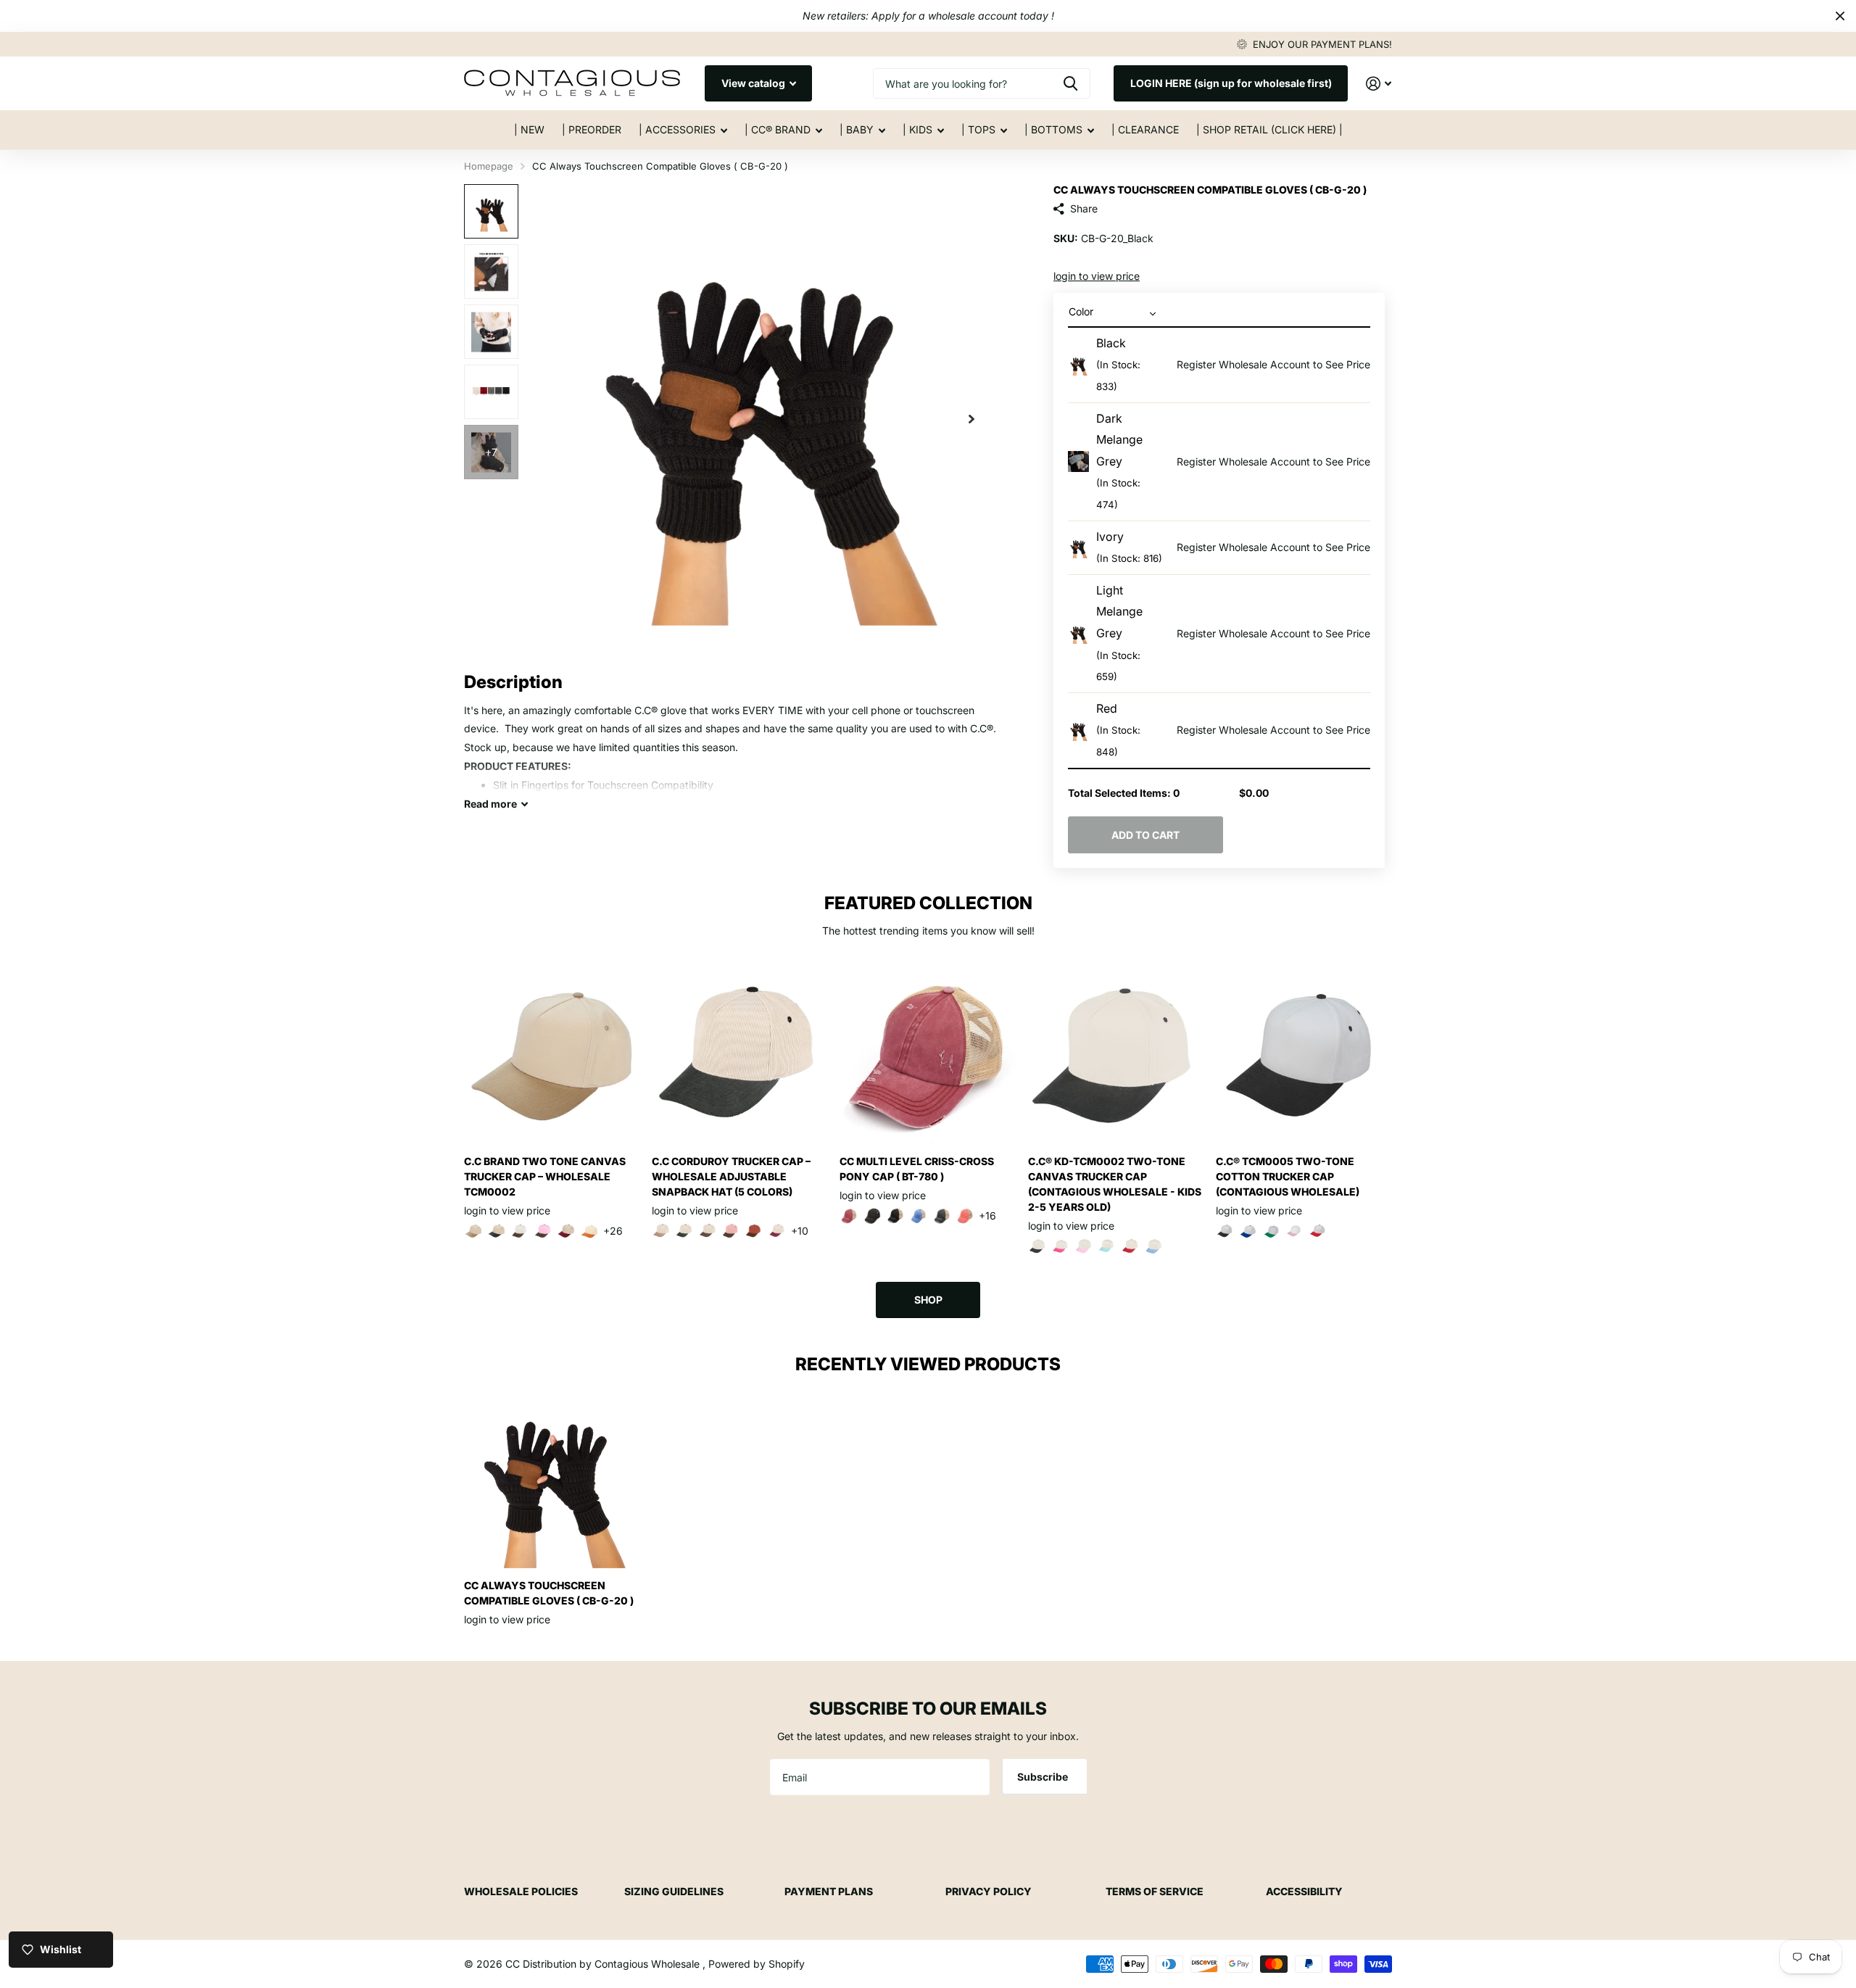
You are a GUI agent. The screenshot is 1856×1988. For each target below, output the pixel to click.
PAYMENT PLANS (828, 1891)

####################

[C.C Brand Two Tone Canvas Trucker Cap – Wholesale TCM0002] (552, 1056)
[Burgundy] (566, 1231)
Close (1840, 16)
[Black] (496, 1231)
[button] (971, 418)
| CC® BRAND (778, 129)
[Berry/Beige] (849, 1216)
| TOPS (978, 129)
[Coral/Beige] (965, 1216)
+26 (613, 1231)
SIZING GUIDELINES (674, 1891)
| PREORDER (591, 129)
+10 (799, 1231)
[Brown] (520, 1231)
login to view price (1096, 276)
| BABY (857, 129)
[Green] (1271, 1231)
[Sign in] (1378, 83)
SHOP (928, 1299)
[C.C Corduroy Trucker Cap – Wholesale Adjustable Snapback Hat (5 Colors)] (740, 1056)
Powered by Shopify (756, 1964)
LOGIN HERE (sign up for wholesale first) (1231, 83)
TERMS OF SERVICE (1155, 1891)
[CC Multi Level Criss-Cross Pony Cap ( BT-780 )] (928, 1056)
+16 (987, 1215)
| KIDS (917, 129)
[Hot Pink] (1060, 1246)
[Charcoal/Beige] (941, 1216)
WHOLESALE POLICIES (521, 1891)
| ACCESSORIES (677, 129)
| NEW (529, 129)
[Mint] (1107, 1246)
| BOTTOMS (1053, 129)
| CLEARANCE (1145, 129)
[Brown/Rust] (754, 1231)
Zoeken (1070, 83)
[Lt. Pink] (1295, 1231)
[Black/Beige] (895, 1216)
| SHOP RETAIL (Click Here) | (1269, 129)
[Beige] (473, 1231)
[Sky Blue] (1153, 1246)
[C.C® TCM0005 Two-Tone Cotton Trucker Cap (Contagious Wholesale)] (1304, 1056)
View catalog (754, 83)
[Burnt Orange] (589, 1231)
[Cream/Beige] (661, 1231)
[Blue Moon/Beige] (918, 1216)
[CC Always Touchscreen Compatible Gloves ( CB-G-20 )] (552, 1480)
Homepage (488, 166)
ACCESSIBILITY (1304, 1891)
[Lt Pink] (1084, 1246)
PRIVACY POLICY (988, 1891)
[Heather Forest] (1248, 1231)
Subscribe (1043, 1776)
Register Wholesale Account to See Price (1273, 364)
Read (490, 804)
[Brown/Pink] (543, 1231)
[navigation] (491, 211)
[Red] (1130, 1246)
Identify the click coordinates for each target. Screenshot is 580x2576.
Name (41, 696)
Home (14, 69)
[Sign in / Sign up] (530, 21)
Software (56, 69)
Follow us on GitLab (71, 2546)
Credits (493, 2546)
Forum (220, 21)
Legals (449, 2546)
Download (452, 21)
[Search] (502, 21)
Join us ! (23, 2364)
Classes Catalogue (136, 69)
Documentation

####################

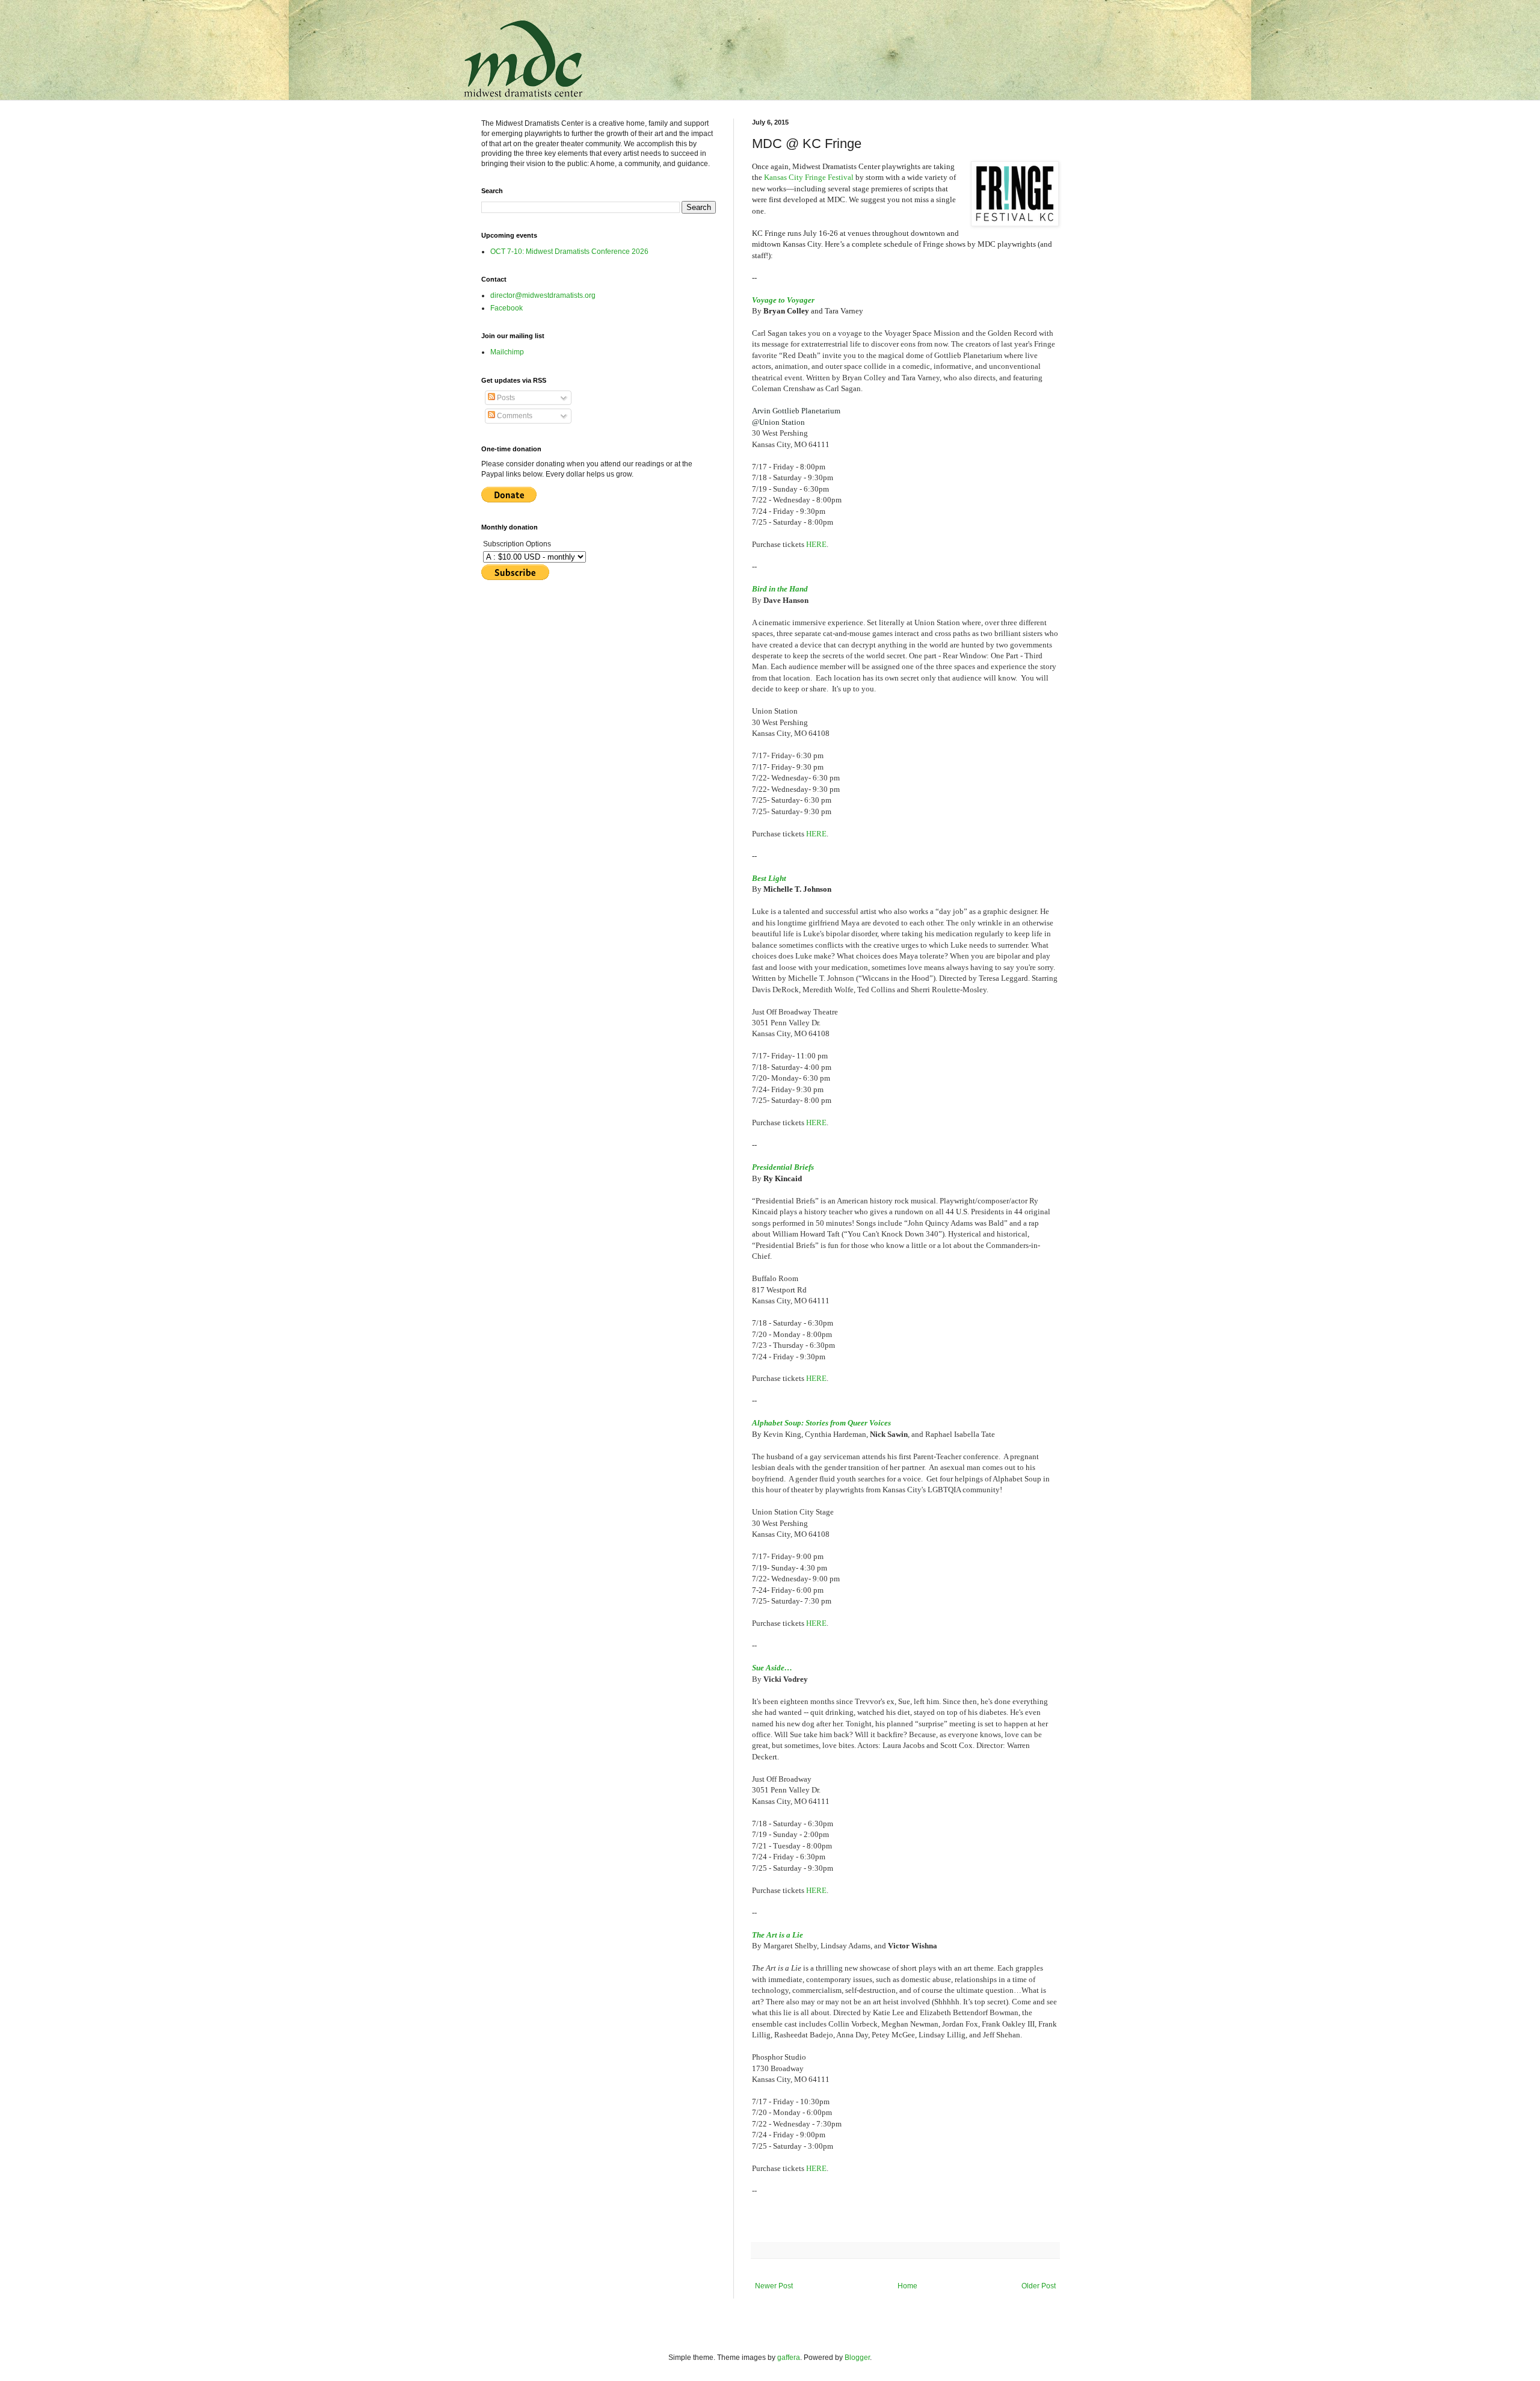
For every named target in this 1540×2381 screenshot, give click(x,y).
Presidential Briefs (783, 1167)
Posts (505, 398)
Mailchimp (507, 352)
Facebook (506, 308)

####################

* [BRIEF]
Copy every line from the records above that contains the string "each".

* [SOLUTION FOR THIS TASK]
You are a GUI agent. The screenshot is 1856×1988. For each target below, output the pixel to click.
Identify the click coordinates for each target. Screenshot is 580x2576.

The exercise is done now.